Le château de Latingy, tel qu’il apparaît aujourd’hui, date, pour l’essentiel, du XIXe siècle (les ailes) et du tout début du XXe (le corps central). Latingy est pourtant le siège d’une très ancienne seigneurie remontant, probablement, au XIVe siècle.

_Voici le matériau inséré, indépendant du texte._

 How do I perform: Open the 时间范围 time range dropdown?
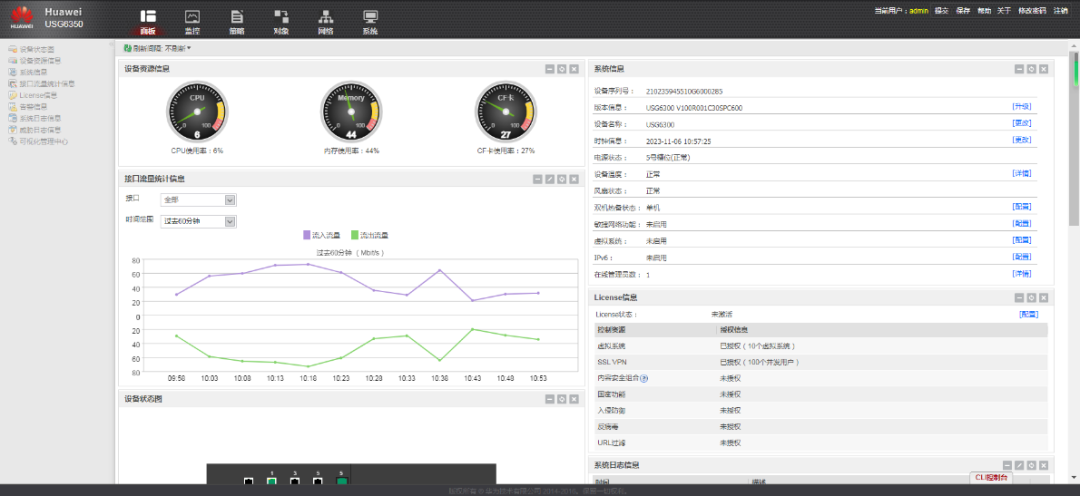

Deux familles de propriétaires seulement se sont succédées en ce lieu depuis le Moyen-Âge jusqu’à aujourd’hui, même si les changements de patronyme liés à la transmission du bien par les femmes ont été nombreux. On trouve ainsi, au fil des générations d’une même famille, les noms d’ANJORRANT, dès le milieu du XVe siècle et au XVIe, puis celui de COURTIN du ROZAY au XVIIe, celui de HUE de MIROMESNIL, au XVIIIe. Le plus célèbre des Miromesnil est Armand Thomas Hue de Miromesnil, né à Latingy en 1723. Il est garde des sceaux de Louis XVI de 1774 à 1787 et auteur de l’édit du 24 août 1780 qui abolit la “question préparatoire”, la torture infligée aux accusés pour obtenir des aveux. Armand Thomas meurt en 1796.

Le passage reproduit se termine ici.